### Work required
Format the lines starting at the one containing "The height and" and ending at the one containing "sidebar-item-materials: 物料管理 is" as a numbered list, omitting blank lines. Leave the pictures out.

··· Data for this exercise

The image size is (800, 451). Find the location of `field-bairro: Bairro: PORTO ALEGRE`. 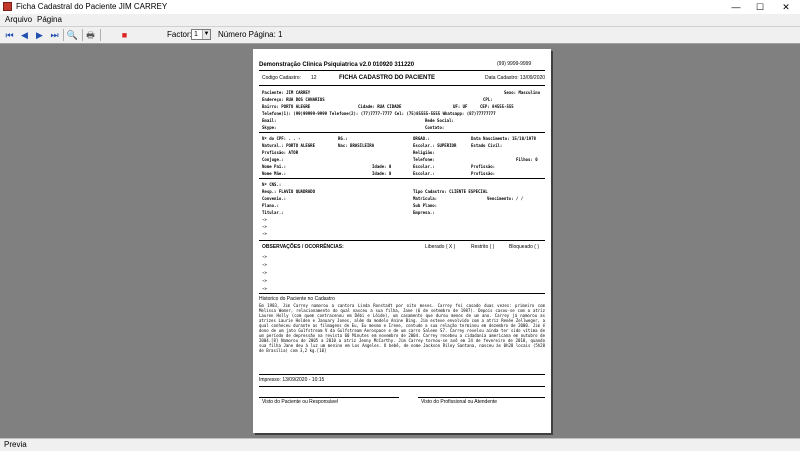

field-bairro: Bairro: PORTO ALEGRE is located at coordinates (286, 106).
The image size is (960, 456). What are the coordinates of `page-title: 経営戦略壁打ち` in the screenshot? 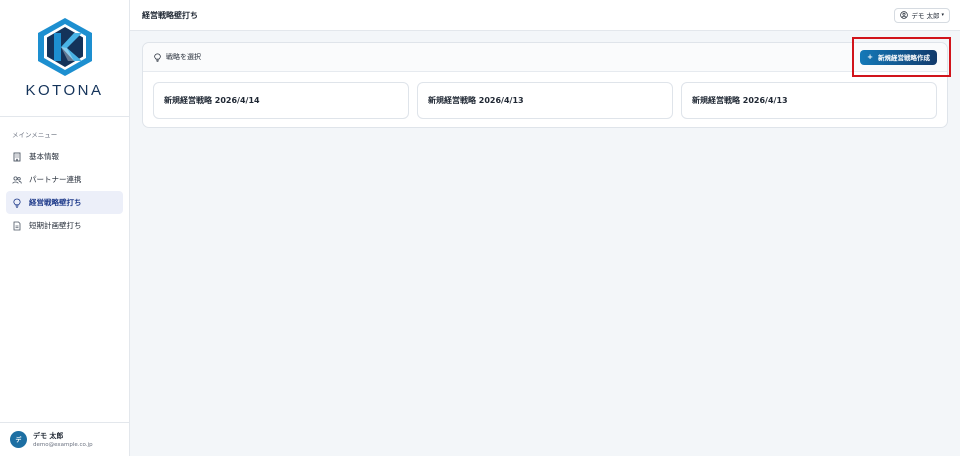 It's located at (170, 15).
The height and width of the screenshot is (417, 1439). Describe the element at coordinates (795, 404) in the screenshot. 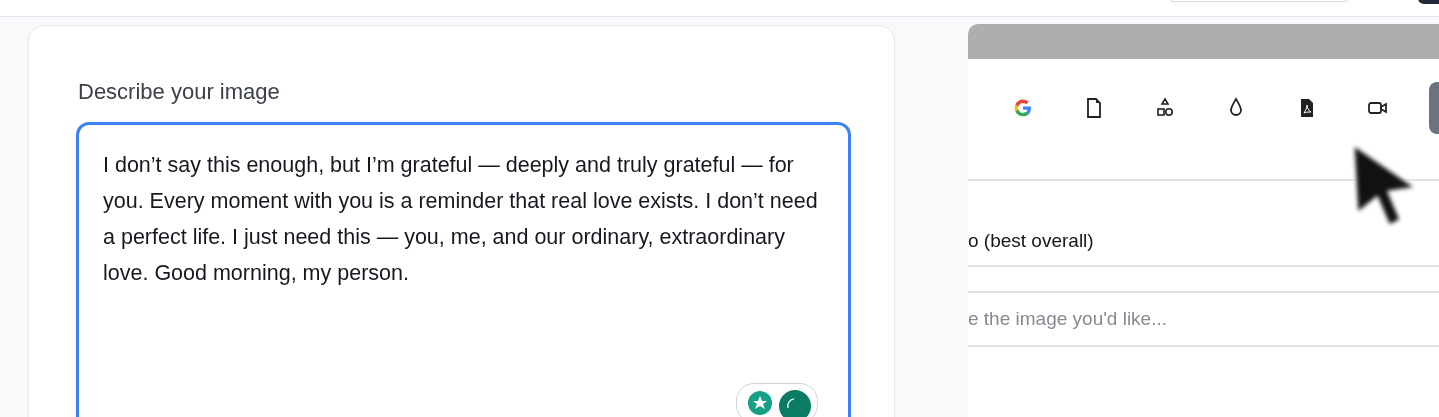

I see `assistant-icon` at that location.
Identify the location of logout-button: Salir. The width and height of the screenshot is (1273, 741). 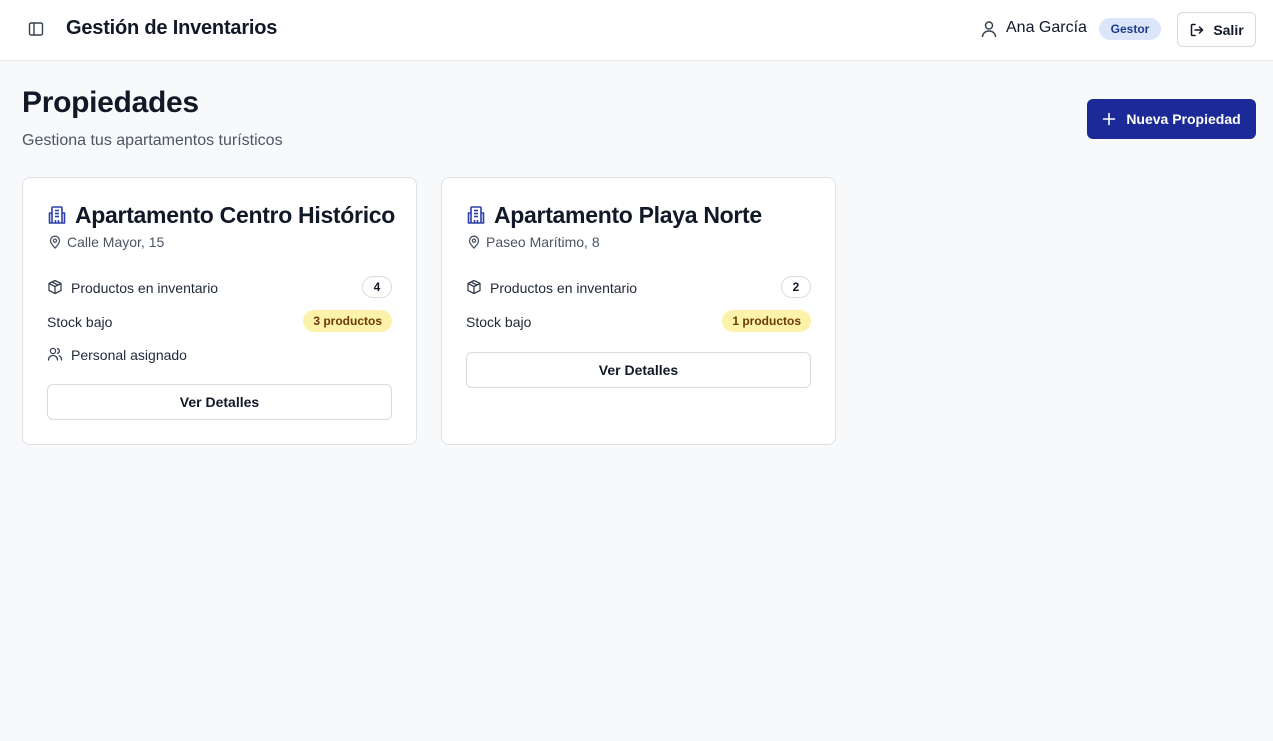
(1216, 30).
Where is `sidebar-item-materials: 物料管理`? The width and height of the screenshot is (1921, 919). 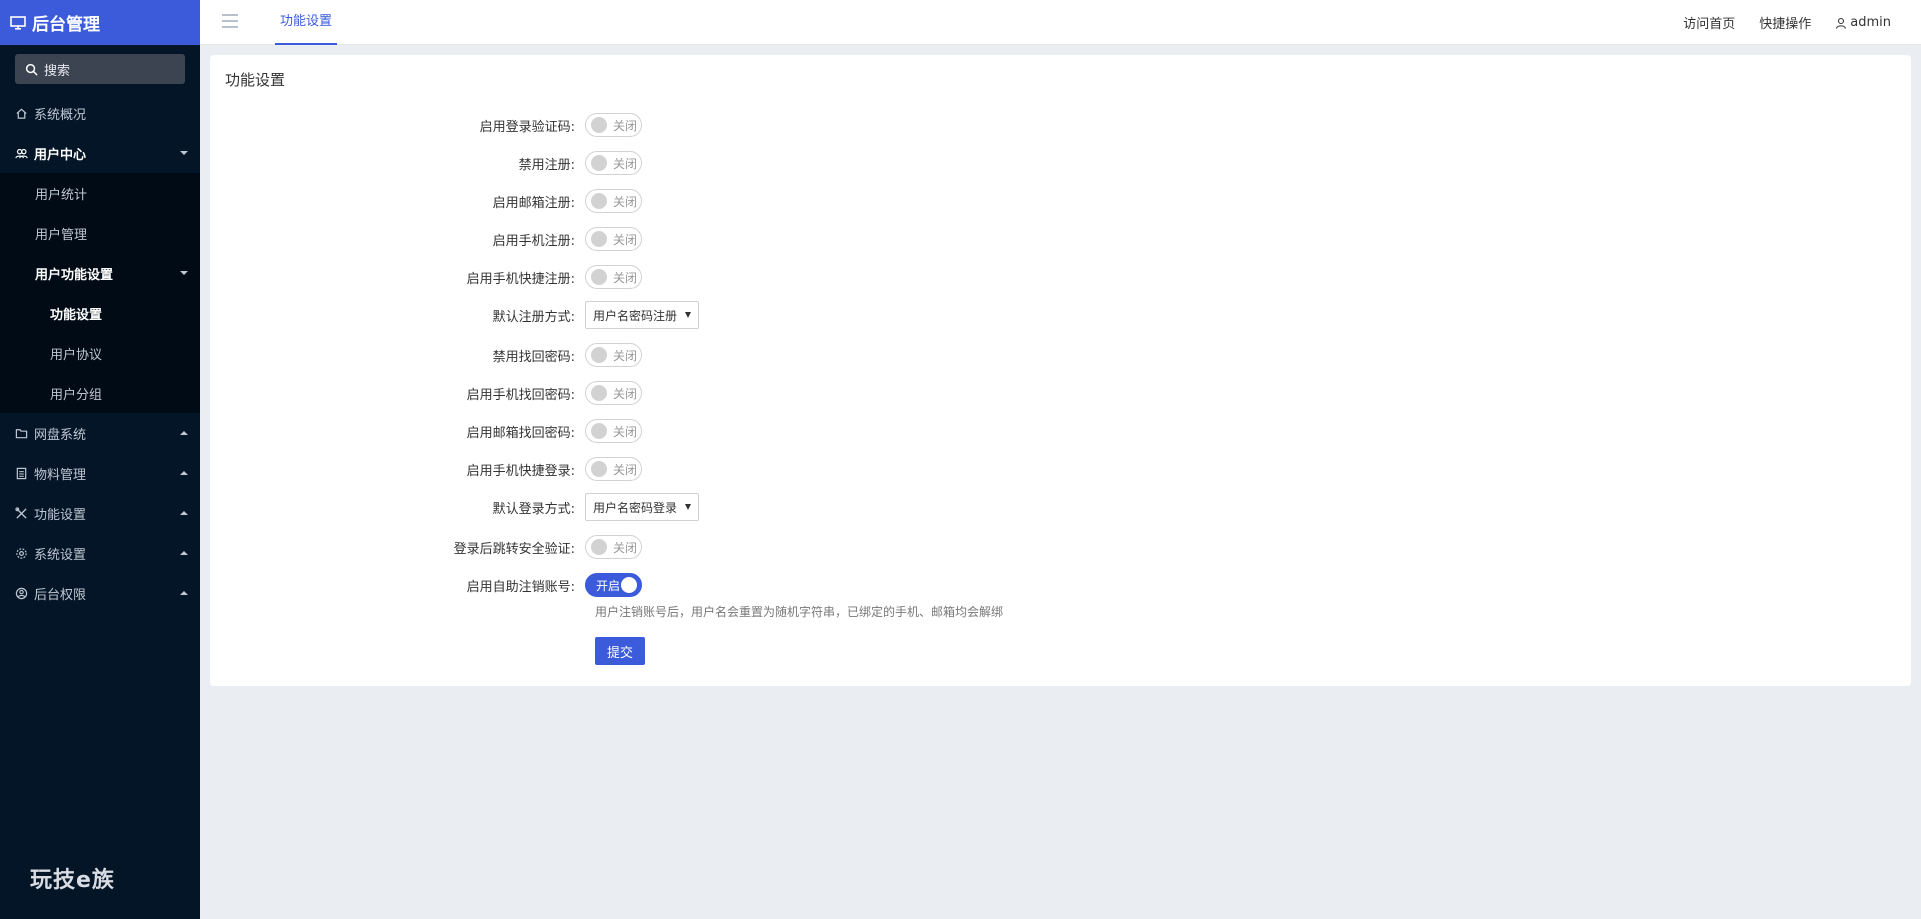
sidebar-item-materials: 物料管理 is located at coordinates (100, 473).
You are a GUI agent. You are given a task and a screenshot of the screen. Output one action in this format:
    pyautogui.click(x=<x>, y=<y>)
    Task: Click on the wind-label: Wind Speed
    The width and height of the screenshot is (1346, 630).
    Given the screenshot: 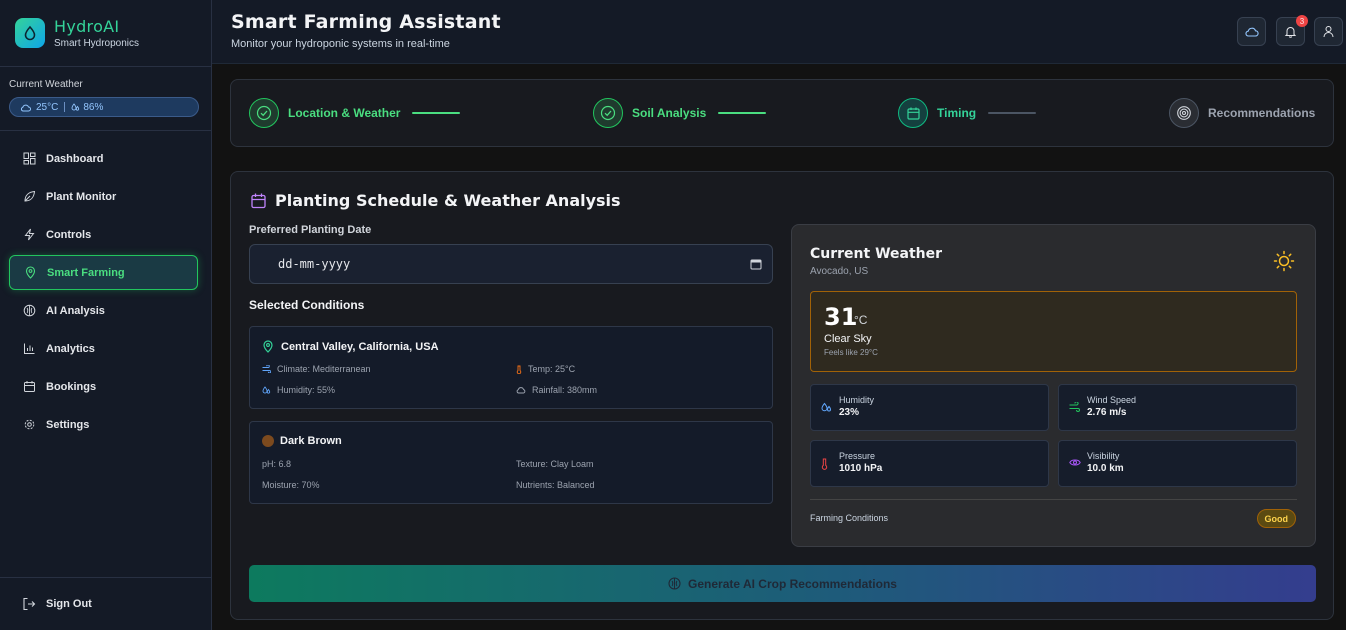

······

### Answer area
1. The height and width of the screenshot is (417, 1439). Describe the element at coordinates (795, 404) in the screenshot. 
2. I see `assistant-icon` at that location.
3. Identify the location of logout-button: Salir. The width and height of the screenshot is (1273, 741). 
4. (1216, 30).
5. Where is `sidebar-item-materials: 物料管理`? The width and height of the screenshot is (1921, 919). 
6. sidebar-item-materials: 物料管理 is located at coordinates (100, 473).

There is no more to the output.